Sepsis Characterization in Kilimanjaro (SICK)

A prospective observational cohort study of adolescent and adult patients with sepsis presenting to hospitals in the Kilimanjaro Region, Tanzania. Participants ≥10 years of age with suspected infection and the presence of two of the following will be enrolled: (1) tympanic temperature > 38°C or < 36°C, (2) heart rate > 90 beats/minute, (3) respiratory rate > 20 breaths/minute. Participants will be observed in the Emergency Department and during admission. The following data will be collected: demographics and medical history; history of present illness; laboratory and microbiological workup; antimicrobial selection and timing; intravenous fluid timing and volume. Vital status will be determined at 7 days, hospital discharge, and 28 days post-presentation.
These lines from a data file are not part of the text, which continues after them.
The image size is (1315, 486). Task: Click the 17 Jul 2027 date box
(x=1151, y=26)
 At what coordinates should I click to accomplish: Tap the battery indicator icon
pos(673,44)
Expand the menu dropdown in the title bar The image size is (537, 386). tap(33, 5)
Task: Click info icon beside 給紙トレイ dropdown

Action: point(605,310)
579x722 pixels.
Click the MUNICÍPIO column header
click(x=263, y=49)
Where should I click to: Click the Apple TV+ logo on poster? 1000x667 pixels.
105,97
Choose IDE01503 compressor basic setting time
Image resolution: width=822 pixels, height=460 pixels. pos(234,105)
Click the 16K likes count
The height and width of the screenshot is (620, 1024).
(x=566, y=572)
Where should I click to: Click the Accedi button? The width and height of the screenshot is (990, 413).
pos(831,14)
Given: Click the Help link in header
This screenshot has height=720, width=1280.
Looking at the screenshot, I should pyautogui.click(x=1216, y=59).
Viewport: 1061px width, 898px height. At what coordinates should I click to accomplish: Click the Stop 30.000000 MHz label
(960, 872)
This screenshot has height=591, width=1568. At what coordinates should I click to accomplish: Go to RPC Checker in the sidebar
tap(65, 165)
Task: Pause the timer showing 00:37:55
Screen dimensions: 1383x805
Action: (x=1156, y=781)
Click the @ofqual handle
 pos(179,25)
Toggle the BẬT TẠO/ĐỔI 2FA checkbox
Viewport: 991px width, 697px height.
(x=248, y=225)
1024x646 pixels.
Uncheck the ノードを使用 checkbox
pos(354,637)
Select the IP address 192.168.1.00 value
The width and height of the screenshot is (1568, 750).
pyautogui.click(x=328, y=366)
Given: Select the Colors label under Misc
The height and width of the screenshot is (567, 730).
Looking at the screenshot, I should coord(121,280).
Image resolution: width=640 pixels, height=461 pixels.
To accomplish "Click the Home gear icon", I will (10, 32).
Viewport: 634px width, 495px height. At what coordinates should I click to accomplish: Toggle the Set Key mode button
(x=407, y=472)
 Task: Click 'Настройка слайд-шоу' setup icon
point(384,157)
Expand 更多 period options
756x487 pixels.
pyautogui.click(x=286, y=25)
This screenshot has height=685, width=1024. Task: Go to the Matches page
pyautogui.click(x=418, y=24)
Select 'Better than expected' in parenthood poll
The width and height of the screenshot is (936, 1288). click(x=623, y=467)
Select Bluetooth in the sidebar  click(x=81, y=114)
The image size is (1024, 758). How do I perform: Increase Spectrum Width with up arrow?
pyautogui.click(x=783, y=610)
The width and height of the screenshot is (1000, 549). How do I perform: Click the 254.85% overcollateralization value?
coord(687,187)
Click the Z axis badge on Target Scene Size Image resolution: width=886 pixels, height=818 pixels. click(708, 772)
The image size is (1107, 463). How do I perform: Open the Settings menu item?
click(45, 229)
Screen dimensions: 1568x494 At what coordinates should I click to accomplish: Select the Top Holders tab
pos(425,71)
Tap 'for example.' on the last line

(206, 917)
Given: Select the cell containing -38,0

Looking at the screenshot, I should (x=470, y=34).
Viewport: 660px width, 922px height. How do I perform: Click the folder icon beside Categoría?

An enrollment of up to 1250 patients with sepsis is expected over a two-year period.

This study is expected to produce additional descriptive data of sepsis epidemiology and current practice in sSA. The data will yield important insights regarding key care practices for sepsis, including antimicrobial and intravenous fluid management. Outcomes of patients with sepsis will be described, including an assessment for correlations between current care practices and mortality.

Characterization of potential sepsis sub-types will be undertaken in two domains: 1) clinical characterization via a robust battery of routine clinical laboratories (chemistry, hematology, coagulation studies), vital signs, routine clinical signs and anthropometry; 2) host immune response characterization by analysis of mRNA transcriptome expression in RNA-stabilized whole blood samples. The goal of the sub-type characterization is to identity discrete and clinically relevant sepsis phenotypes, and in doing so eventually help optimize evaluation and management of sepsis specific to the populations and health systems in sub-Saharan Africa. Detailed etiologic investigations will also take place, including blood culture, blood parasite smears, and viral respiratory testing of nasopharyngeal samples; for patients living with HIV, additional evaluations will include serum cryptococcal antigen, urine lipoarabinomannan assay (TB-LAM) and MycoFLytic blood culture. Collectively, the data collected in this observational cohort study will contribute to further developing sepsis management bundles better suited to settings sub-Saharan Africa.